I'm not signing up on your website just to find out what is happening in the backend, but from the screenshots and blog posts (e.g., https://www.basepairtech.com/knowledge-center/a-deep-dive-into-differential-expression/) it appears you've done little more than wrap a GUI (
R
-based?) around open source tools funded by public (and in some cases, personal?) funding. In this case, what portion of your profits are you using to support these open source tools and to support the development of new tooling in the future?It is also so tiring and uninspiring to have anything and everything in silico go to the "cloud" with for-profit entities subsequently trying to extract every last unit of profit by monetizing every possible aspect of the users' interactions with the software and data.

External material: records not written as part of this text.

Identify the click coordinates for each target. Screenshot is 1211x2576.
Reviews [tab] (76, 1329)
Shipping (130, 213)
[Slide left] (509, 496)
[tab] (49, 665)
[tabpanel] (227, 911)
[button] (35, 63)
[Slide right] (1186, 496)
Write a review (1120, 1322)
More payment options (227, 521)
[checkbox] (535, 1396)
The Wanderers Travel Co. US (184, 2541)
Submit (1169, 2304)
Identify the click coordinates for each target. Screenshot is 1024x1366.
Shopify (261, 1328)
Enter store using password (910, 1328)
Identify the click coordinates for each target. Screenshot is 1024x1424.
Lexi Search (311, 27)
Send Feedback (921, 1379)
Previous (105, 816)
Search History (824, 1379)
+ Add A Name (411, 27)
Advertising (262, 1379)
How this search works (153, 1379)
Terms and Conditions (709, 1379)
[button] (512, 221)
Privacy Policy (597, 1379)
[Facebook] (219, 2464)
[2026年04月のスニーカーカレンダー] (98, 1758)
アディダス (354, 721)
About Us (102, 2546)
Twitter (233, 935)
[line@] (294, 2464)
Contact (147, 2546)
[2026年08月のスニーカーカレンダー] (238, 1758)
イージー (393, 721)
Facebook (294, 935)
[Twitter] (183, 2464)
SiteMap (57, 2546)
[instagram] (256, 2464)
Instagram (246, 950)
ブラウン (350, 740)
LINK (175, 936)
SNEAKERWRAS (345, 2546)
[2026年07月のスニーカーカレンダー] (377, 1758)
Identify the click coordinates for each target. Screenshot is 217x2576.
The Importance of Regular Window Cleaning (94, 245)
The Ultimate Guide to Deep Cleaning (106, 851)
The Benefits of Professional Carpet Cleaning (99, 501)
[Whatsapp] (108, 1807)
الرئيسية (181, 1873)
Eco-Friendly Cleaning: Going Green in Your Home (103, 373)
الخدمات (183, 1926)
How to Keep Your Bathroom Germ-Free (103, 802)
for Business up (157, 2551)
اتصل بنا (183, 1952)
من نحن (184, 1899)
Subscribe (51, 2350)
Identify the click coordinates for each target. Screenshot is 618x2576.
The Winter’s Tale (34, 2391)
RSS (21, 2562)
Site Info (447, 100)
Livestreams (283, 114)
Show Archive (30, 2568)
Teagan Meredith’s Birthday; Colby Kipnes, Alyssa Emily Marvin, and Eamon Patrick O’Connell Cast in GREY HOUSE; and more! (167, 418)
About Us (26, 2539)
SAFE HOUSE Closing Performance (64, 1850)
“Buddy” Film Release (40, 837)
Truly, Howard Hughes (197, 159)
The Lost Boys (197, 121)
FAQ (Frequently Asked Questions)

As stated in the post this is a for profit company. Supporting a locally installable solution (which may need to take into account diverse infrastructure) is likely beyond what the company can do with the resources they have (my speculation). By controlling the backend infrastructure they are able to offer a uniform user experience. Providing tech support is likely significantly more expensive when they have no control on end user infrastructure.
When one has the knowledge and resources to do something it is easy to overlook others who don't have these resources (human or otherwise) available. For them this kind of solution is the next best thing.
Thanks, this is indeed one of the reasons it is challenging to provide something that is reasonably affordable if the offering is predicated on a locally installable solution. This being said however, we do offer the option to plug in an institution's own cloud account into the platform rather than needing to upload any data to ours. I realize it's not the same thing, but it does at least mean that you remain connected to other tools and resources you have there and that data never has to leave your own IT approved environment. Not to mention of course that you can then benefit from any pre-negotiated cloud pricing your institution might have put in place.